Esta é uma conquista científica que, segundo Janet Thornton, abre a porta ao mapeamento de todo o proteoma humano, o conjunto de todas as proteínas e variantes que compõem o corpo humano. Até à data, apenas um quarto deste conjunto é tido como alvo das terapêuticas desenvolvidas para o tratamento de doenças, pelo que o entendimento deste grupo como um todo pode abrir portas à criação de novos medicamentos e de versões mais eficazes dos existentes.

À Fortune, o antigo diretor do Instituto Europeu de Bioinformática disse acreditar que este sistema de inteligência artificial vai também ajudar os cientistas especializados na criação de proteínas sintéticas, que poderão assim explorar o desenvolvimento de alimentos mais nutritivos bem como de enzimas capazes de digerir plásticos.

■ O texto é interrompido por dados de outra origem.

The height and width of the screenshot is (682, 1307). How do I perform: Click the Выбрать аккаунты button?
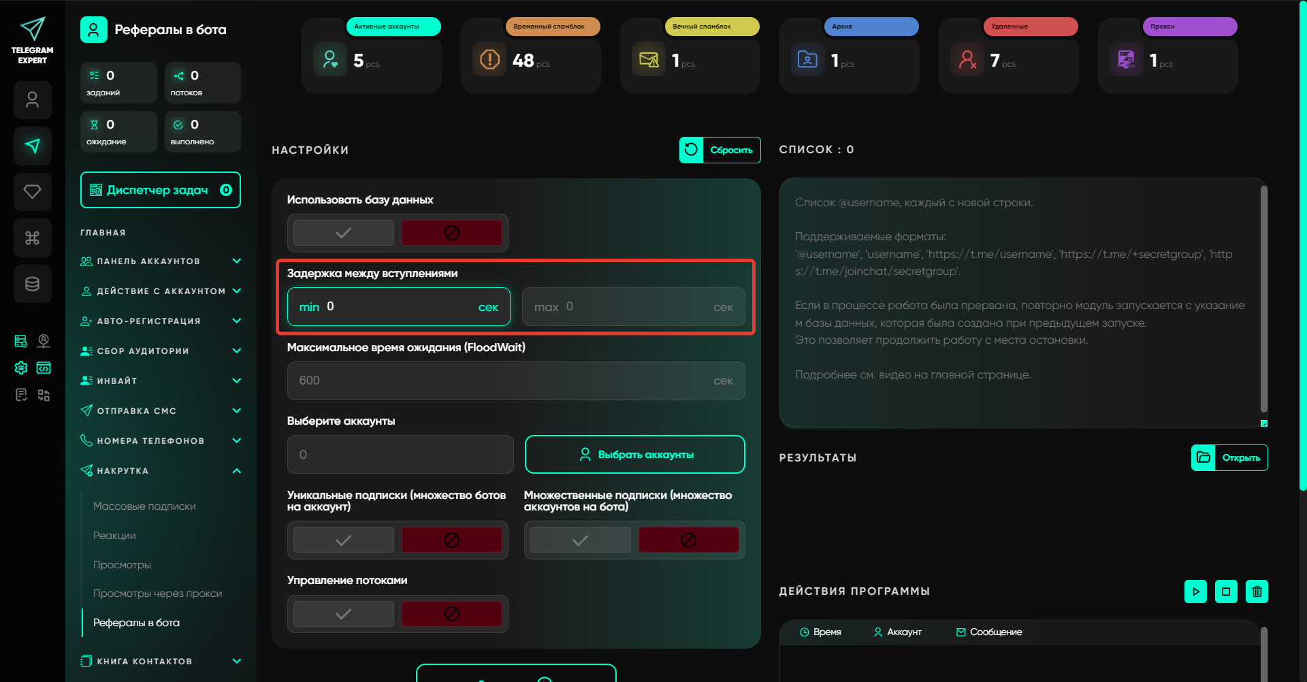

Atualmente, o método mais utilizado pela indústria para obter a estrutura de uma proteína demorava cerca de um ano a concluir e tinha o custo de 120 mil dólares. Ao AlphaFold 2, o cálculo leva apenas alguns dias, sendo que, para tal, bastam-lhe apenas recursos computacionais que John Jumper, investigador-líder do projeto, apelida de "modestos".

Treinar a inteligência artificial foi um processo que exigiu 128 unidades computacionais personalizadas, bem como 16 chips de processamento criados propositadamente pela Google. Esta estrutura alimentou a I.A. durante algumas semanas.

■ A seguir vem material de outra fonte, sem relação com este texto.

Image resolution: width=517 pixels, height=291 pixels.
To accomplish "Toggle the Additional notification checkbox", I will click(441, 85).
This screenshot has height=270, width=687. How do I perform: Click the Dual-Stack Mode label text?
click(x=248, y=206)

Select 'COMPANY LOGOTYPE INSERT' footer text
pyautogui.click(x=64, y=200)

Em 1972, o químico Christian Anfinsen sugeriu que o ADN seria suficiente para determinar a estrutura final de uma proteína. A suposição iniciou uma procura pelo modelo matemático mais preciso ao exercício. No entanto, as permutações por que a proteína pode passar levaram o biólogo Cyrus Levinthal a estimar que mesmo com um modelo matemático, demoraríamos mais do que a idade do universo conhecido a chegar à estrutura de uma proteína por tentativa erro. O AlphaFold 2 atalhou caminho e limitou o processo a algumas horas.